I provided my CNN that has twice as many filters in each layer, as well as my original CNN, with various images of famous people and horses to further test the models’ accuracies on images they haven’t seen before. Some of the pictures show people riding horses for an added challenge. I have attached the images and the models’ predictions below. Interestingly, both models were consistent, in that they shared the same prediction for each image. They both seemed quite accurate, and a lot of the erroneous predictions seemed relatively reasonable. For example, the images containing both humans and people would have made it difficult for the model to decide which subject was most prominent. In addition, Taylor Swift has wispy/long-ish hair that may have made the model believe she was a horse. In another instance, the front-facing view of Justify was predicted to depict a human. This is likely because the image does not show the horse’s legs or long mane, so the model was unable to base its predictions off of these details. A person’s arm can also be seen to the right of the horse, which may make the model believe the image depicts a human. The erroneous prediction that Jimmy Fallon was a horse didn’t seem as reasonable as the other errors, but this false prediction may have been caused by the busy nature of the background.

Harry Styles

Harry

Original: Human
2x filters: Human

Jimmy Fallon

Jimmy

Original: Horse
2x filters: Horse

Taylor Swift

Taylor

Original: Horse
2x filters: Horse

Taylor Swift On Horse

Taylor Swift, Horse

Original: Horse
2x filters: Horse

Secretariat

Secretariat

Original: Horse
2x filters: Horse

Secretariat’s Son

Secretariat Son

Original: Horse
2x filters: Horse

Secretariat With Rider

Secretariat, Rider

Original: Horse
2x filters: Horse

Justify - 2018 Triple Crown Winner

Justify

Original: Horse
2x filters: Horse

Justify From Front Angle

Justify, front

Original: Human
2x filters: Human

Justify With Rider

Justify, rider

Original: Horse
2x filters: Horse

B. Regression

1. Using the auto-mpg dataset (auto-mpg.data), upload the image where you used the seaborn library to pairwise plot the four variables specified in your model. Describe how you could use this plot to investigate the co-relationship amongst each of your variables. Are you able to identify interactions amongst variables with this plot? What does the diagonal axis represent? Explain what this function is describing with regarding to each of the variables.

## REQUIREMENTS
[1] In the CNN write-up, what did both models predict for the front-facing view of Justify?
[2] From the CNN write-up, copy the passage from "Justify, rider" up to and including "of the variables.", substituting "plotly" for "seaborn".
[3] Render this sentence from the CNN write-up in Spanish: "Interestingly, both models were consistent, in that they shared the same prediction for each image."
The listing that comes next is separate material, unrelated to the CNN write-up.

## INFORMATION SUPPLIED
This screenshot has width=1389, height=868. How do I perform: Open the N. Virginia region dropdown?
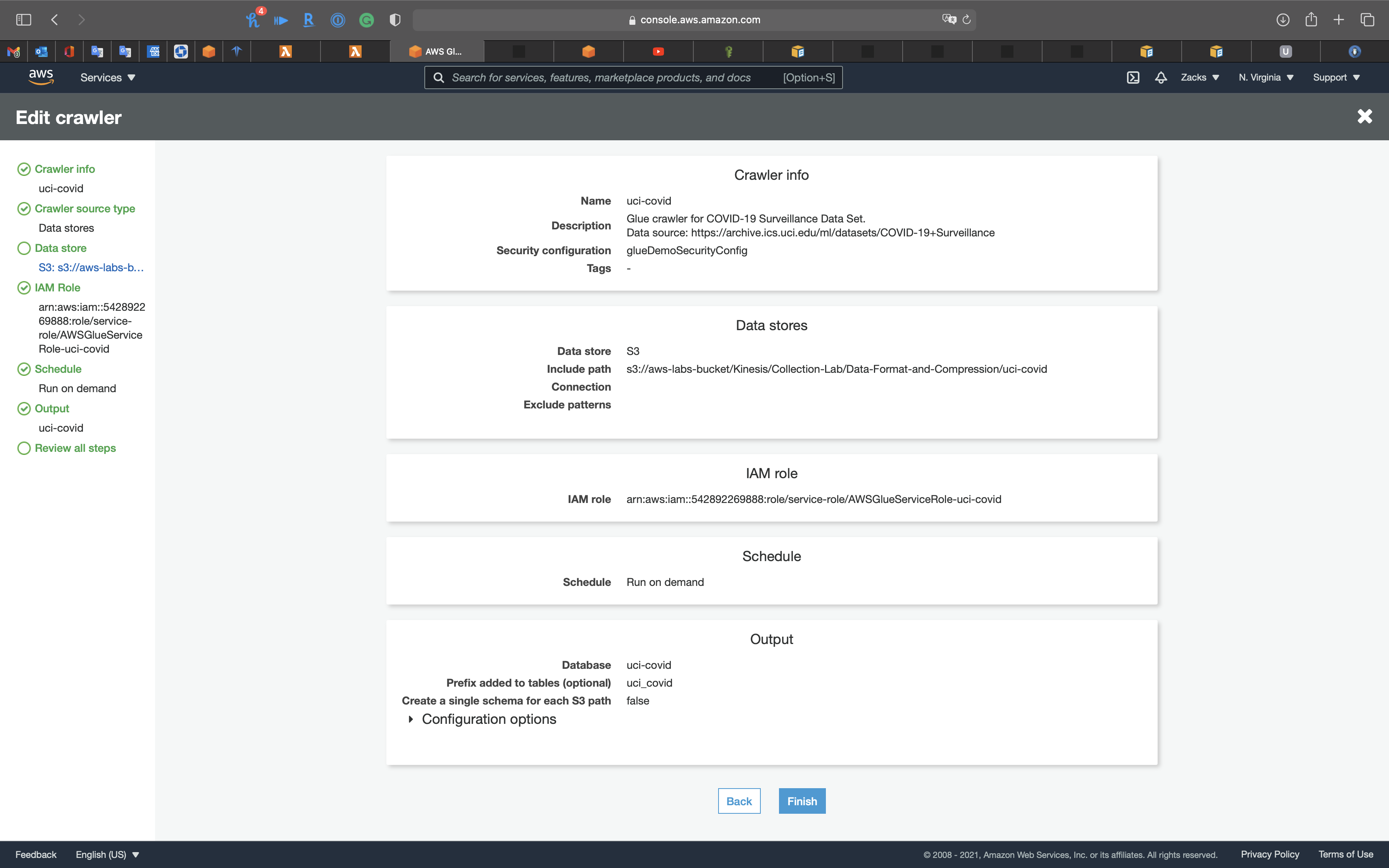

## SOLUTIONS BY TASK
[1] Human.

[2]
Justify, rider

Original: Horse
2x filters: Horse

B. Regression

1. Using the auto-mpg dataset (auto-mpg.data), upload the image where you used the plotly library to pairwise plot the four variables specified in your model. Describe how you could use this plot to investigate the co-relationship amongst each of your variables. Are you able to identify interactions amongst variables with this plot? What does the diagonal axis represent? Explain what this function is describing with regarding to each of the variables.

[3] Curiosamente, ambos modelos fueron coherentes, en el sentido de que compartieron la misma predicción para cada imagen.